**Work order:** Each line below should be restated exactly, with nothing dropped.

**Provided data:**
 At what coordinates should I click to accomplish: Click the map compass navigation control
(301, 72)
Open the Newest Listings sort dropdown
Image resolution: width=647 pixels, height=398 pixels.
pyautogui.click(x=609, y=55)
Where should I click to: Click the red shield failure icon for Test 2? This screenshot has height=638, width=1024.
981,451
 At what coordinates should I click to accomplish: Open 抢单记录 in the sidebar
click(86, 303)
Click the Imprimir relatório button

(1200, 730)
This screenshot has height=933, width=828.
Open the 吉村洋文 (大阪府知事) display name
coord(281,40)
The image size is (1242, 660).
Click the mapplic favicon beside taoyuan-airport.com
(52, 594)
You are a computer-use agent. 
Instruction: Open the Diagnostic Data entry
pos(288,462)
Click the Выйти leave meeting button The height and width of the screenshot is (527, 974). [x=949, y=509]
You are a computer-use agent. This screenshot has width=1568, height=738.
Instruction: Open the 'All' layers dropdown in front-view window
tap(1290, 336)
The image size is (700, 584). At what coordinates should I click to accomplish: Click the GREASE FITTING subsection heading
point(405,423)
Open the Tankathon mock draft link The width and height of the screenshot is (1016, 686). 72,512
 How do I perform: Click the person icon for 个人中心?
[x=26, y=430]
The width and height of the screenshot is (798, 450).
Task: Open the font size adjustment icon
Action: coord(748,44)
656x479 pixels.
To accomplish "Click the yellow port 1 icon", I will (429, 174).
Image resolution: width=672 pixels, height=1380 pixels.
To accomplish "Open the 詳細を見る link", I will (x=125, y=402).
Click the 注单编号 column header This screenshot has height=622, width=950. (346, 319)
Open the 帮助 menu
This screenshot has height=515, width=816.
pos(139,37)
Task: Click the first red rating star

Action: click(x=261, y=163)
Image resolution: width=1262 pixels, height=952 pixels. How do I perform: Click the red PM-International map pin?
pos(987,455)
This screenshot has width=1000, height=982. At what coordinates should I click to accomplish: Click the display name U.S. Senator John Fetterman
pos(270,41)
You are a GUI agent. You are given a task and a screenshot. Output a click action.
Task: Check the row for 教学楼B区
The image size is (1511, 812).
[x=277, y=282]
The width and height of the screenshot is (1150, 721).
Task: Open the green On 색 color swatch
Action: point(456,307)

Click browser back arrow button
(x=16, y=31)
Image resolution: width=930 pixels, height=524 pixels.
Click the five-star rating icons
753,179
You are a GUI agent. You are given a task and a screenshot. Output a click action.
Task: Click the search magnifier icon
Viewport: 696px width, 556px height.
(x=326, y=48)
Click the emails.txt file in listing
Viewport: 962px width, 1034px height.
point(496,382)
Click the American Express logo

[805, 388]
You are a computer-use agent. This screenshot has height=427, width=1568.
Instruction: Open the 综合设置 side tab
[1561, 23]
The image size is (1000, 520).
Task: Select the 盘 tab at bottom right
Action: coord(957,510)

**Written solution:**
 At what coordinates should I click to accomplish: Click the map compass navigation control
(301, 72)
Open the Newest Listings sort dropdown
Image resolution: width=647 pixels, height=398 pixels.
pyautogui.click(x=609, y=55)
Where should I click to: Click the red shield failure icon for Test 2? This screenshot has height=638, width=1024.
981,451
 At what coordinates should I click to accomplish: Open 抢单记录 in the sidebar
click(86, 303)
Click the Imprimir relatório button

(1200, 730)
This screenshot has height=933, width=828.
Open the 吉村洋文 (大阪府知事) display name
coord(281,40)
The image size is (1242, 660).
Click the mapplic favicon beside taoyuan-airport.com
(52, 594)
You are a computer-use agent. 
Instruction: Open the Diagnostic Data entry
pos(288,462)
Click the Выйти leave meeting button The height and width of the screenshot is (527, 974). [x=949, y=509]
You are a computer-use agent. This screenshot has width=1568, height=738.
Instruction: Open the 'All' layers dropdown in front-view window
tap(1290, 336)
The image size is (700, 584). At what coordinates should I click to accomplish: Click the GREASE FITTING subsection heading
point(405,423)
Open the Tankathon mock draft link The width and height of the screenshot is (1016, 686). 72,512
 How do I perform: Click the person icon for 个人中心?
[x=26, y=430]
The width and height of the screenshot is (798, 450).
Task: Open the font size adjustment icon
Action: coord(748,44)
656x479 pixels.
To accomplish "Click the yellow port 1 icon", I will (429, 174).
Image resolution: width=672 pixels, height=1380 pixels.
To accomplish "Open the 詳細を見る link", I will (x=125, y=402).
Click the 注单编号 column header This screenshot has height=622, width=950. (346, 319)
Open the 帮助 menu
This screenshot has height=515, width=816.
pos(139,37)
Task: Click the first red rating star

Action: click(x=261, y=163)
Image resolution: width=1262 pixels, height=952 pixels. How do I perform: Click the red PM-International map pin?
pos(987,455)
This screenshot has width=1000, height=982. At what coordinates should I click to accomplish: Click the display name U.S. Senator John Fetterman
pos(270,41)
You are a GUI agent. You are given a task and a screenshot. Output a click action.
Task: Check the row for 教学楼B区
The image size is (1511, 812).
[x=277, y=282]
The width and height of the screenshot is (1150, 721).
Task: Open the green On 색 color swatch
Action: point(456,307)

Click browser back arrow button
(x=16, y=31)
Image resolution: width=930 pixels, height=524 pixels.
Click the five-star rating icons
753,179
You are a GUI agent. You are given a task and a screenshot. Output a click action.
Task: Click the search magnifier icon
Viewport: 696px width, 556px height.
(x=326, y=48)
Click the emails.txt file in listing
Viewport: 962px width, 1034px height.
point(496,382)
Click the American Express logo

[805, 388]
You are a computer-use agent. This screenshot has height=427, width=1568.
Instruction: Open the 综合设置 side tab
[1561, 23]
The image size is (1000, 520).
Task: Select the 盘 tab at bottom right
Action: coord(957,510)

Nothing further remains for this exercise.